A tal crise climática chegou: a gente sentiu na pele, no nariz, no pulmão os efeitos da mudança do clima. Nas últimas semanas, a cidade de São Paulo enfrentou dias terríveis com muita fumaça, calor e ar seco, que ocorreram com o agravamento dos incêndios que assolaram o Brasil. Diante disso, a pergunta que não quer calar é: ainda é possível fazer algo para enfrentar essa crise climática?

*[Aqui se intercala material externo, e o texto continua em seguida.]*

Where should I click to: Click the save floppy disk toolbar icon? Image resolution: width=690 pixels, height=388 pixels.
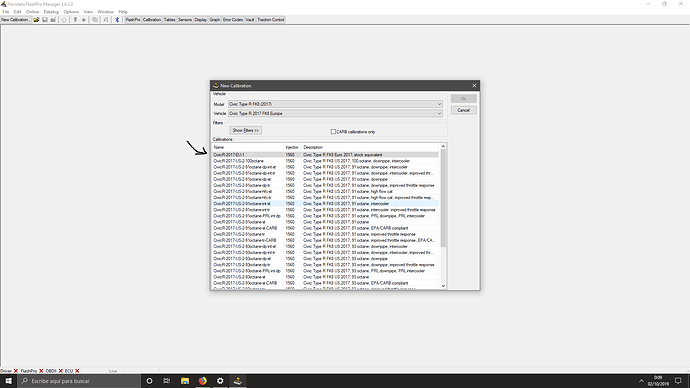pyautogui.click(x=45, y=20)
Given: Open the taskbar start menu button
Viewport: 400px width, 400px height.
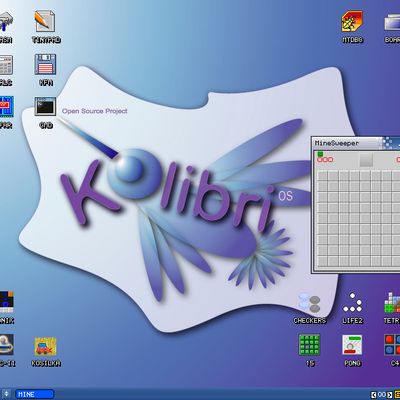Looking at the screenshot, I should tap(6, 394).
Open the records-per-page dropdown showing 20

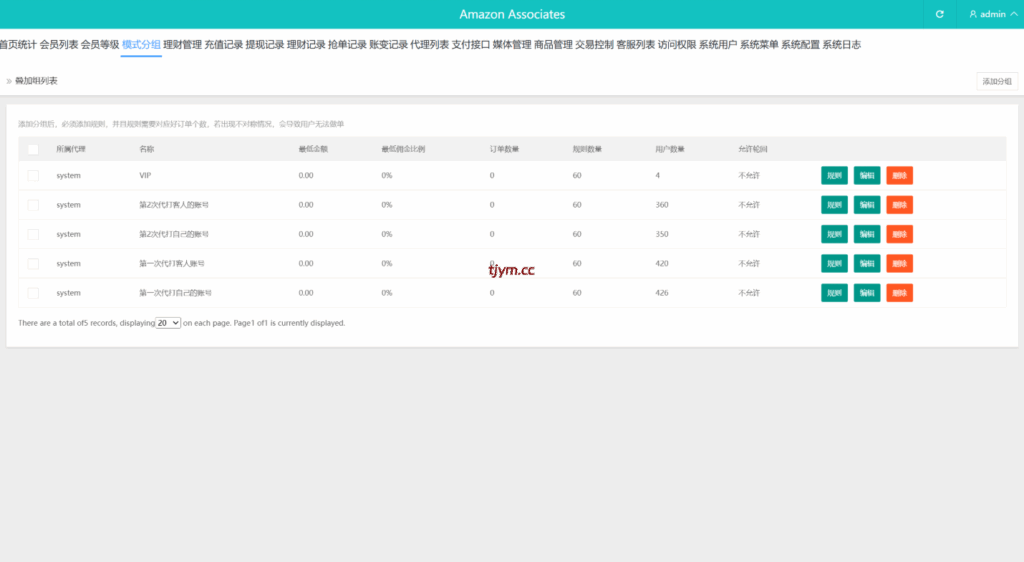168,323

São duas as dimensões no contexto do enfrentamento aos efeitos das mudanças do clima: a mitigação, que é fazer algo para evitar que os efeitos aconteçam de uma forma cada vez mais intensa; e a adaptação, ou seja, pensar em como a vida se transforma para adaptar uma condição onde está cada vez mais calor, o ar está cada vez mais poluído, há cada vez mais partículas na atmosfera…

Ao pensar em medidas de mitigação — já que não queremos um futuro cada vez pior —, é fundamental enfrentar e limitar o que provoca o efeito estufa; e, além do mais, o material particulado na atmosfera, que pode ser entendido como a mistura de vários tipos de poluentes em estado líquido e sólido disperso no ar. As cidades, portanto, estão no centro dessa questão: os transportes e a construção civil são os maiores responsáveis pelas emissões urbanas, já que geram mais da metade dos gases do efeito estufa nas cidades.

No caso do transporte, o principal problema apontado no contexto da emissão de poluentes é a queima de combustíveis fósseis feita pelos automóveis, motos, ônibus e caminhões. “Então vamos substituir por carro elétrico”. Não! Substituir o carro comum por carro elétrico não vai resolver o problema, considerando que um dos vilões de liberação de material particulado na atmosfera é a fricção dos pneus ao tocar o solo, o asfalto. Assim, mesmo aqueles automóveis novos ou elétricos emitem poluentes.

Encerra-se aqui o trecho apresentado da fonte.